▶ **LIJST MET OPDRACHTEN**
1 > Typ uit de tekst over muziekgeschiedenis in Duitsland het stuk van "De in hetzelfde" tot en met "de genoemde tijdgenoten." over, woord voor woord.
2 > Hoeveel luitstukken schreef Leopold Silvius Weiss volgens de tekst over muziekgeschiedenis in Duitsland?

═════ TEKST VAN DOCUMENT ═════

Muziekgeschiedenis

DUITSLAND

Duitsland

 

Waar Frankrijk een artistiek brandpunt had, eerst aan het hof van de Bourbons, later in toenemende mate in Parijs, kende Duitsland geen centrale cultuur gedurende de eerste tijd in de 18e eeuw. Het was niet alleen in politiek opzicht gespleten en opgedeeld in veel autonome staatjes, maar ook door het geloof verdeeld in het protestante noorden en het katholieke zuiden. Noord en zuid waren weliswaar één waar het erom ging Franse en Italiaanse kunstenaars van allerlei disciplines te herbergen.

 


In de muziekwereld leidde dat tot een ongewoon rijke stilistische mengeling, die het werk van Bach, Fux, Telemann en hun tijdgenoten hevig beïnvloedde. In de kerkmuziek begon de in delen opgesplitste cantate het te winnen van het motet en het vocale concert.

 


Diverse cantatetechnieken van voor Bachs tijd werden met de nodige verbeelding gehanteerd door Dietrich Buxtehude (ca. 1637-1707) wiens orgelspel zover indruk maakte op de jonge Bach dat hij er vanuit Arnstadt een lange pelgrimstocht voor over had om hem in Lübeck echt te kunnen horen. Maar Buxtehude was meer dan een voorloper van Bach, meer dan de belangrijkste orgelcomponist na Scheidt in Duitsland; hij was zelf heel belangrijk en exploreerde onder andere recente technische ontwikkelingen in de orgelbouw om hoogst virtuoze en expressieve werken te kunnen componeren. Daarnaast produceerde hij in tal van genres vocale muziek. Ook waren daar Nicolaus Bruhns (1665-1697) organist/componist, Johann Kuhnau (1660-1722) cantor en organist maar ook componist van wereldse vocale muziek, een Clavier-übung en Bijbelse sonates, Friedrich Wilhelm Zachow (1663-1712) en anderen.

 


De in hetzelfde jaar als Vivaldi gestorven Johann Joseph Fux (1660-1741) is tegenwoordig dankzij zijn Gradus ad Parnassum vooral nog bekend als contrapunt theoreticus. Toch componeerde hij ook en niet weinig: 80 missen, 14 oratoria en 20 opera’s, waaronder een Orfeo ed Euridice. Een heel aparte plaats in het muziekleven nam de Silezische componist Leopold Silvius Weiss (1686-1750) in omdat hij louter luitmuziek – suites, ouvertures, sonates, een tombeau – schreef. Hij
profileerde zich als de laatste schitterende ster op dit gebied uit de 18e eeuw. Hij schreef zo’n 650 luitstukken en was destijds even beroemd als de genoemde tijdgenoten.

═════ AANGELEVERDE GEGEVENS ═════

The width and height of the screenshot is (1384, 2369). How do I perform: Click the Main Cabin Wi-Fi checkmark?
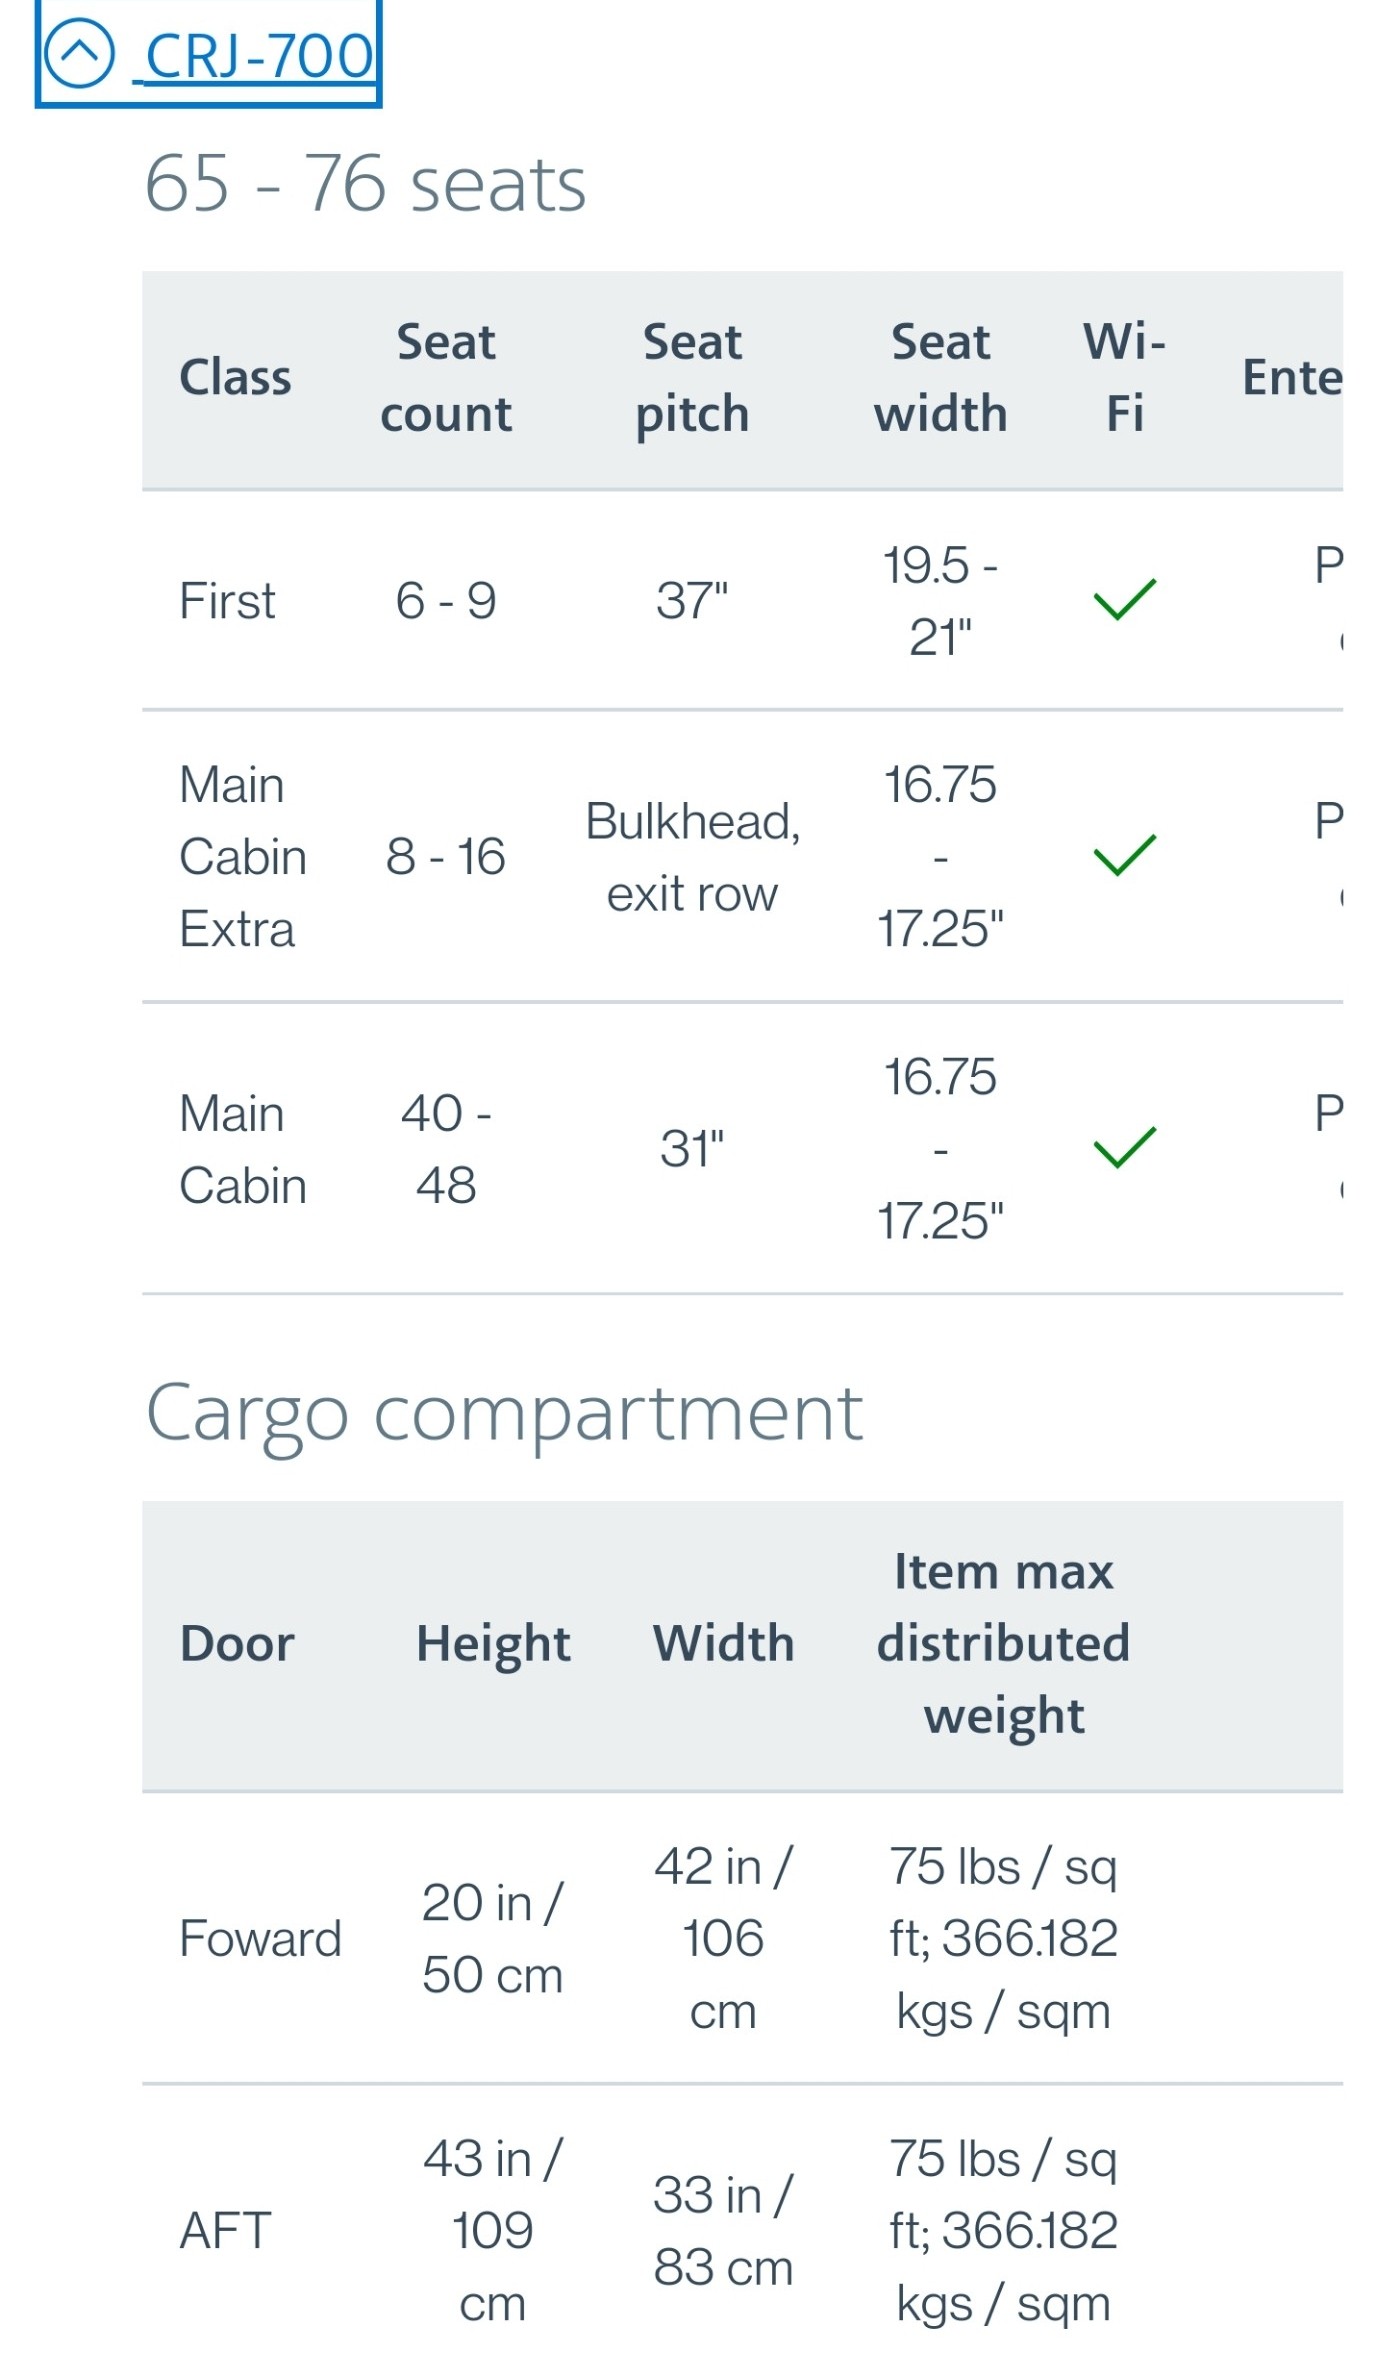point(1124,1148)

═════

▶ **ANTWOORDEN PER OPDRACHT**
1 >
De in hetzelfde jaar als Vivaldi gestorven Johann Joseph Fux (1660-1741) is tegenwoordig dankzij zijn Gradus ad Parnassum vooral nog bekend als contrapunt theoreticus. Toch componeerde hij ook en niet weinig: 80 missen, 14 oratoria en 20 opera’s, waaronder een Orfeo ed Euridice. Een heel aparte plaats in het muziekleven nam de Silezische componist Leopold Silvius Weiss (1686-1750) in omdat hij louter luitmuziek – suites, ouvertures, sonates, een tombeau – schreef. Hij
profileerde zich als de laatste schitterende ster op dit gebied uit de 18e eeuw. Hij schreef zo’n 650 luitstukken en was destijds even beroemd als de genoemde tijdgenoten.

2 > Hij schreef zo'n 650 luitstukken.